§ **Problem to solve**
Copying rule for the data below: pictures stay out, and only the lines from the one with "This screenshot has height=452, width=625." down to the one with "This screenshot has width=550, height=418.", inclusive, are repeated exactly.

Stored items
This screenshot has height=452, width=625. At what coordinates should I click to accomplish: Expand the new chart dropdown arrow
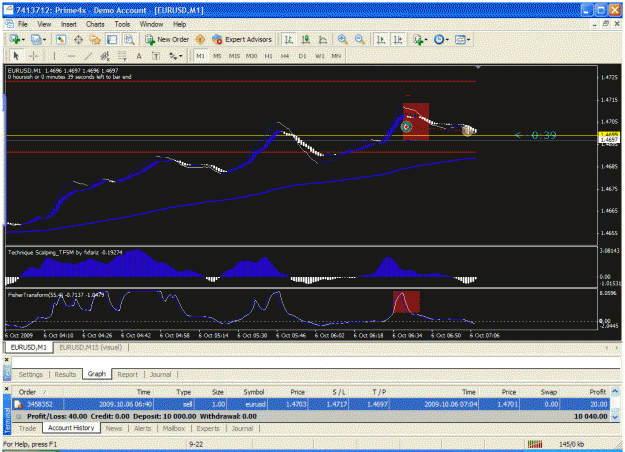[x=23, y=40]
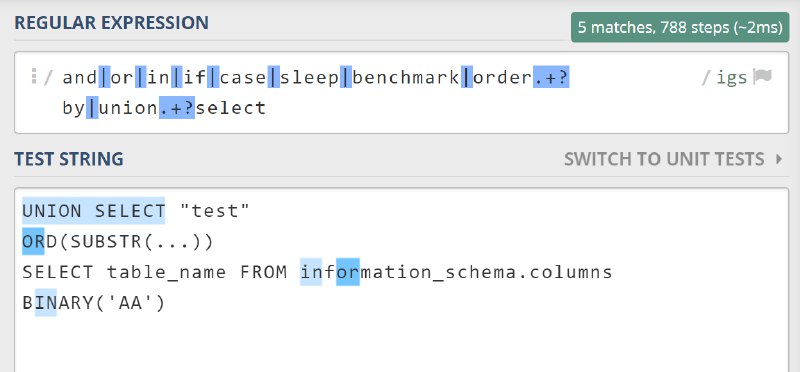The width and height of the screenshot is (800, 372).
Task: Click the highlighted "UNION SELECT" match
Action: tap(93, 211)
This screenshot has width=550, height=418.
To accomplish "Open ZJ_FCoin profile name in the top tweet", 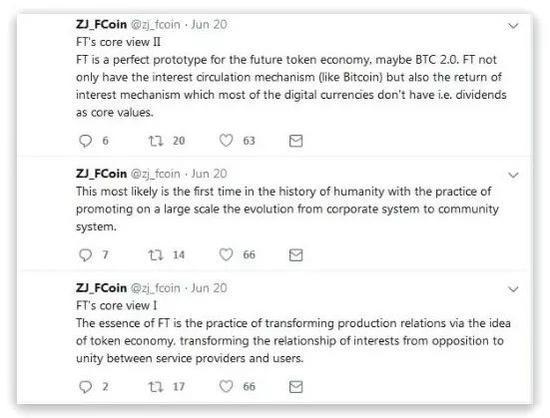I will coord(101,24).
---
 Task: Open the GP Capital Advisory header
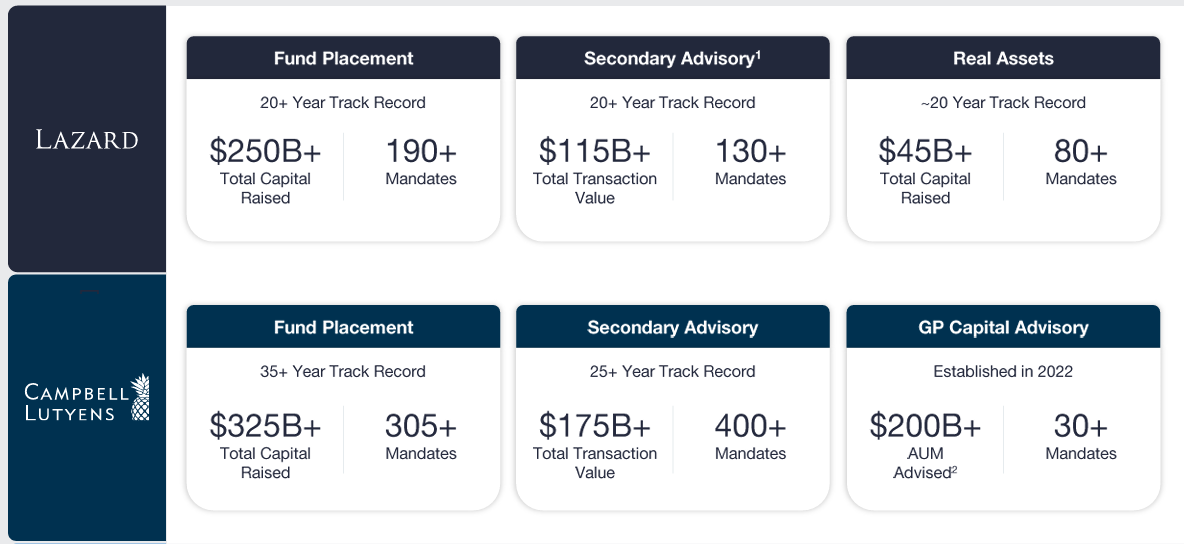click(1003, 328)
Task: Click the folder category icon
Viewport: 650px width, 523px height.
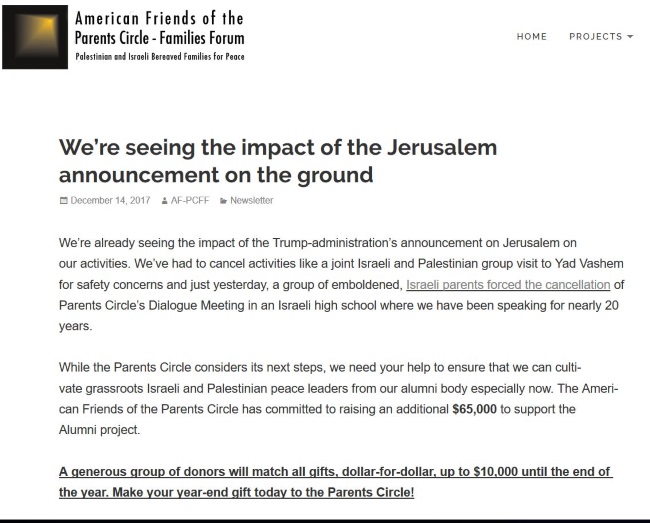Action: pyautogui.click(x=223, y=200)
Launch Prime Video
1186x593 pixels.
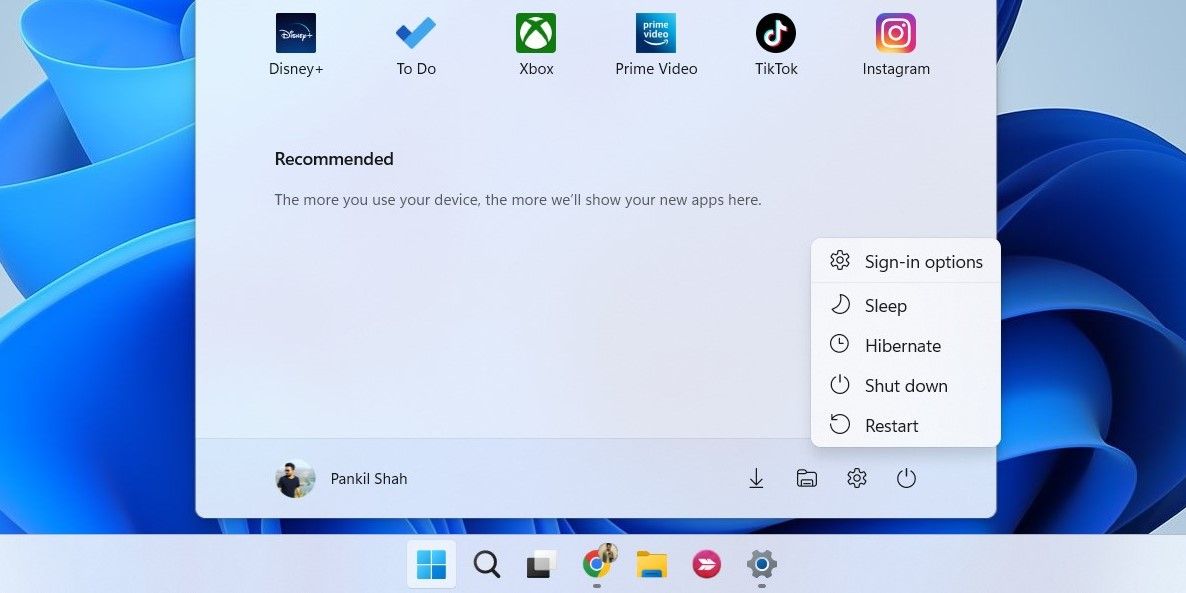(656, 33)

§ **Result of the task**
This screenshot has height=452, width=625. At what coordinates should I click to accomplish: Expand the new chart dropdown arrow
[x=23, y=40]
The width and height of the screenshot is (800, 372).
Task: Click the highlighted "UNION SELECT" match
Action: tap(93, 211)
This screenshot has width=550, height=418.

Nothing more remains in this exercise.